Ronaboyd Mahdiharja

Sebuah goresan nan Pribadi mengenai metamorforsis dalam alam pemikiran perjalan menjadi manusia.

Jan 4, 2020

Jalan Becek, Gang Buntu VI





Ia menyelisik sesuatu yang kupegang. Ada rasa segan untuk menggangguku. Bukan lantaran buku yang sedang kupegang, melainkan benda yang melekat di telingaku. Benda itu sengaja kupakai agar dapat fokus membaca meskipun tidak sedang mendengarkan musik. Namun, gelagatnya yang ingin mengajak bicara malah mengganggu konsentrasiku.

Aku tersenyum padanya dan melepas earphone di telingaku. “Pripun, pak? Ada yang bisa kubantu?”

“Buku apa yang dibaca?” tanyanya. Bapak itu berusia sekitar lima puluh tahunan dengan uban yang telah mulai tumbuh. Kulitnya putih khas etnis Tionghoa. Kuserahkan buku Interpretasi dan over interpretasi karya Umberto Eco padanya. Kemudian, di atas kereta sepanjang perjalanan menuju Yogyakarta kami membicarakan banyak hal. Dari masalah ramah tamah hingga masalah yang sedang hangat. Tetapi, ada suatu obrolan yang membuatku terkesan sekaligus membuatku tercenung saat sampai di stasiun tujuan.

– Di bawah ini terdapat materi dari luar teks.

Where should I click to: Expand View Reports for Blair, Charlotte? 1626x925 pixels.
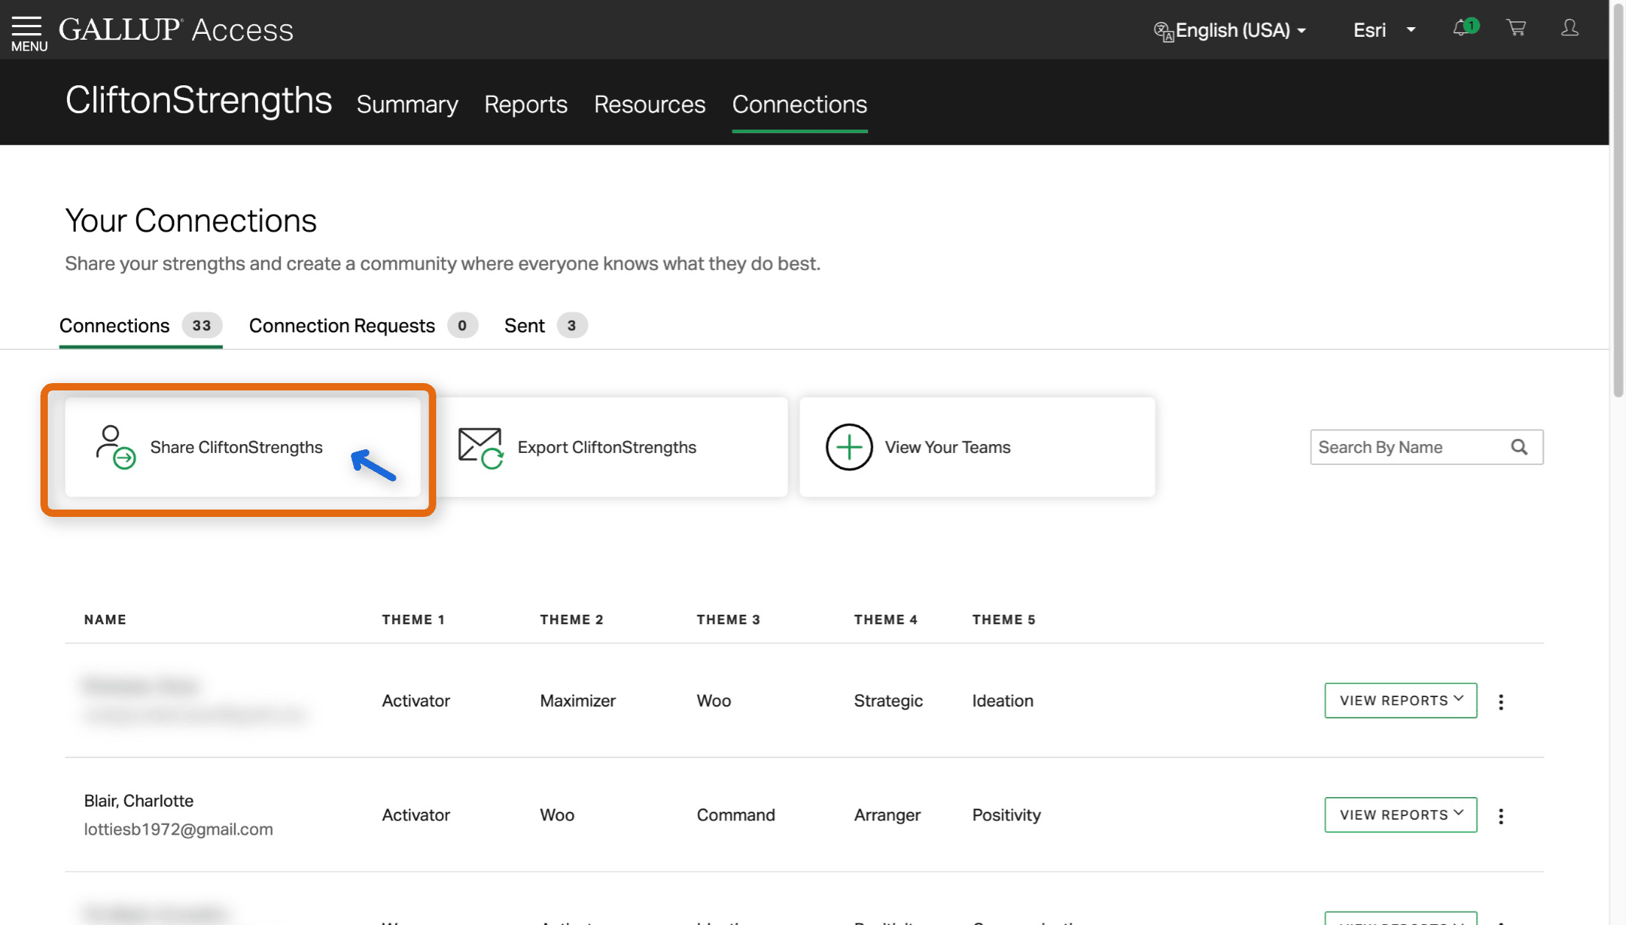coord(1400,815)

“Indonesia ini jumlah muslimnya terbesar di dunia, tapi bodoh-bodoh.” Ia memulai pembicaraan yang kontroversial.

Aku kaget dengan pernyataannya itu. Lalu ia mejelaskan. “Perintah pertama mereka kan disuruh membaca. Temanku yang islam jarang yang suka baca. Baca buku itu kan paling gampang dibanding melihat kondisi sekitar. Itu aja malas, eh sok-sokan jadi pakar.”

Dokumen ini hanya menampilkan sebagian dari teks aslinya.